* [PROBLEM]: Rewrite the stretch of data from the line containing "Click the page number 4 at the top" through the end of the data, putting "section" wherever "paragraph" appears and changing nothing else.

--- START RECORDS SUPPLIED ---

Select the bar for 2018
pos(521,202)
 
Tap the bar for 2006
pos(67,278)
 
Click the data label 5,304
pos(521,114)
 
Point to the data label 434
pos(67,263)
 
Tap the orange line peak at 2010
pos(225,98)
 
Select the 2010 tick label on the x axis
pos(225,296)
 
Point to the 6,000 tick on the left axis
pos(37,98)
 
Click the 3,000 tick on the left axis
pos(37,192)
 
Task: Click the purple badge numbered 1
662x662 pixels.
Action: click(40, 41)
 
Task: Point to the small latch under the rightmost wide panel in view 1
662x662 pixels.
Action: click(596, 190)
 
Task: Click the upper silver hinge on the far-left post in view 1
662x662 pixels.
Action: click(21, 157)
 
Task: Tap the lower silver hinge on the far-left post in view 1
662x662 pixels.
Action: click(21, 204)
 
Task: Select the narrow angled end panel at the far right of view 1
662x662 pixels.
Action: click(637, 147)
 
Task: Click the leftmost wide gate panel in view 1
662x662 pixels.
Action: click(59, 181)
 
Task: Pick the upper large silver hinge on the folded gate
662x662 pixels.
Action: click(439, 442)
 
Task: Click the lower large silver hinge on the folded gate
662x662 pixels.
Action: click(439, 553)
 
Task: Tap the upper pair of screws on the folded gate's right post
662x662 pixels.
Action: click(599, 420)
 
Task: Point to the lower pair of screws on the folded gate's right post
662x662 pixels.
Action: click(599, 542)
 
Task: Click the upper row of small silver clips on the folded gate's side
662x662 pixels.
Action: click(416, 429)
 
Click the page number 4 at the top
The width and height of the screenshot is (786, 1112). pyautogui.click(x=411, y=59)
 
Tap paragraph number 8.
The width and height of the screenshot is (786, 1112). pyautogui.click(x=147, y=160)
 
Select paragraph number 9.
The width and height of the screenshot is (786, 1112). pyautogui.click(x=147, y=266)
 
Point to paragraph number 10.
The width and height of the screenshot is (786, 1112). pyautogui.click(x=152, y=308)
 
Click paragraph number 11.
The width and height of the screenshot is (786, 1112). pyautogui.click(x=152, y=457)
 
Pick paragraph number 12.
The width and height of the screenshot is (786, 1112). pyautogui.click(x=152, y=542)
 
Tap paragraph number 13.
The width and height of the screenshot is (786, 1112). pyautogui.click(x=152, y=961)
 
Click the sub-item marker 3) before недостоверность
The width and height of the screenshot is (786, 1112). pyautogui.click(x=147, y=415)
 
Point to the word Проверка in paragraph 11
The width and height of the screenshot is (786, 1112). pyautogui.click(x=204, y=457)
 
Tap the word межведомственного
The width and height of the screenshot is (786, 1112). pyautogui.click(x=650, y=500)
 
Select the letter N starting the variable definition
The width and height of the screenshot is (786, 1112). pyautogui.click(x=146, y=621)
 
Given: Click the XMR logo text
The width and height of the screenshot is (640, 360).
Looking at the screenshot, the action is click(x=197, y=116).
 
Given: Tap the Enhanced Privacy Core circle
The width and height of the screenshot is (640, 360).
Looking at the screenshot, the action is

--- END RECORDS SUPPLIED ---

* [OUTPUT FOR THIS EXERCISE]:
Click the page number 4 at the top
The width and height of the screenshot is (786, 1112). pyautogui.click(x=411, y=59)
 
Tap section number 8.
The width and height of the screenshot is (786, 1112). pyautogui.click(x=147, y=160)
 
Select section number 9.
The width and height of the screenshot is (786, 1112). pyautogui.click(x=147, y=266)
 
Point to section number 10.
The width and height of the screenshot is (786, 1112). pyautogui.click(x=152, y=308)
 
Click section number 11.
The width and height of the screenshot is (786, 1112). pyautogui.click(x=152, y=457)
 
Pick section number 12.
The width and height of the screenshot is (786, 1112). pyautogui.click(x=152, y=542)
 
Tap section number 13.
The width and height of the screenshot is (786, 1112). pyautogui.click(x=152, y=961)
 
Click the sub-item marker 3) before недостоверность
The width and height of the screenshot is (786, 1112). pyautogui.click(x=147, y=415)
 
Point to the word Проверка in section 11
The width and height of the screenshot is (786, 1112). pyautogui.click(x=204, y=457)
 
Tap the word межведомственного
The width and height of the screenshot is (786, 1112). pyautogui.click(x=650, y=500)
 
Select the letter N starting the variable definition
The width and height of the screenshot is (786, 1112). pyautogui.click(x=146, y=621)
 
Given: Click the XMR logo text
The width and height of the screenshot is (640, 360).
Looking at the screenshot, the action is click(x=197, y=116).
 
Given: Tap the Enhanced Privacy Core circle
The width and height of the screenshot is (640, 360).
Looking at the screenshot, the action is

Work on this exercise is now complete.